Let $q\neq 2$ be a prime number. Let $\gcd(q^m-1,e)=1$ for all $1\leq e \leq d-1$.
Proposition: If $1\leq i<j \leq d-1$, then $j \not\equiv q^si \pmod{q^m-1}$ for any integer $s\geq 0$.
Proof: Otherwise, we would have $j-i \equiv (q^s-1)i \pmod{q^m-1}$ which results in $j-i \equiv 0 \pmod{q-1}$ which is a contradiction to the condition $\gcd(q^m-1,j-i)=1$.
Two questions:
- How the result $j-i \equiv 0 \pmod{q-1}$ is obtained?
- In which part of proof the condition $q\neq 2$ is used?
Thanks in advances
Source: Proposition 8.1.12 in Page 164 in Coding Theory A First Course.
Good questions:
Since $(q-1) \mid (q^m-1)$, the congruence $j-i \equiv (q^s-1)i \pmod{q^m-1}$ implies the congruence $j-i \equiv (q^s-1)i \pmod{q-1}$. However, $(q-1)\mid(q^s-1)$ as well, and so this latter congruence is equivalent to $j-i \equiv 0i \equiv 0 \pmod{q-1}$.

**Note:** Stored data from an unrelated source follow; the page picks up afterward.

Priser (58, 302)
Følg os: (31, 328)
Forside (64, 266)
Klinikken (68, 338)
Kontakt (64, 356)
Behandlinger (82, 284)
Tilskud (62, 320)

The conguence $j-i \equiv 0 \pmod{q-1}$ proves that $(q-1)\mid(j-i)$; since $(q-1)\mid(q^m-1)$ as well, we conclude that $(q-1)\mid\gcd(q^m-1,j-i)$, and therefore that $\gcd(q^m-1,j-i) \ge q-1$. However, this only contradicts $\gcd(q^m-1,j-i)=1$ when $q-1>1$, which is where the assumption $q\ne2$ is used.